Updating Language Groups
(prerequisite: being able to build CLDR locally with Maven)
Run GenerateLanguageContainment, through eclipse or maven.
Here is how you can run it with Maven:cd cldr/tools
mvn -DCLDR_DIR=/path/to/cldr -Dexec.mainClass=org.unicode.cldr.tool.GenerateLanguageContainment exec:java -pl cldr-rdf
This will create {workspace}/cldr/common/supplemental/languageGroup.xml
Copy the console log into debugLog.txt to help in debugging problems. (Should modify tool to do this.)
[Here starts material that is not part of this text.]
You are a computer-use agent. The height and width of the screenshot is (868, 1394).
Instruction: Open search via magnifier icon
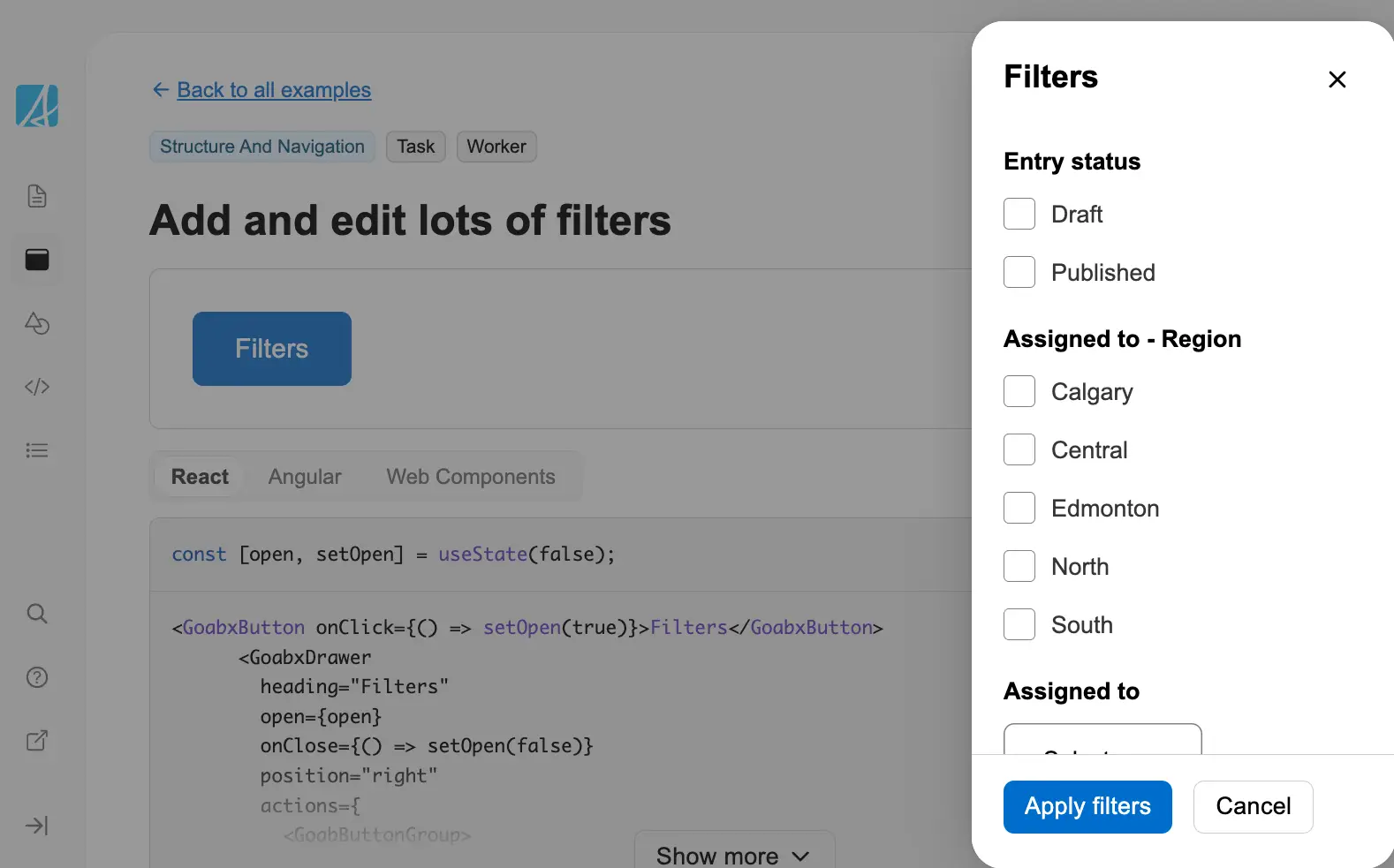click(x=37, y=614)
Run TestLanguageGroup and fix problems if necessary:
OVERRIDES: If a language code moves or is deleted, consider adding override to GenerateLanguageContainment
Additions go in EXTRA_PARENT_CHILDREN
If you add something, you might have to remove it someplace else. You'll get a "duplicate parent" error in TestLanguageGroup
Removals go in REMOVE_PARENT_CHILDREN
"*" for value means all.
Example: pcm [Nigerian Pidgin] [pcm] - not in languages/isolates.json nor languageGroup.xml
Go to https://en.wikipedia.org/wiki/Nigerian_Pidgin (by searching)
Under language family, click on the ancestor. Keep clicking until you find a language group with an "ISO 639-2 / 5" code.
Get the ancestor chain (see below), we find kri
Go to GenerateLanguageContainment.EXTRA_PARENT_CHILDREN, add .put("kri", "pcm")
Example: inc [Indic] is not an ancestor of trw [Torwali]: expected true
Go to https://en.wikipedia.org/wiki/Torwali_language (find by searching).
Occasionally LanguageGroup.java will need some fixes instead, once you have done the research.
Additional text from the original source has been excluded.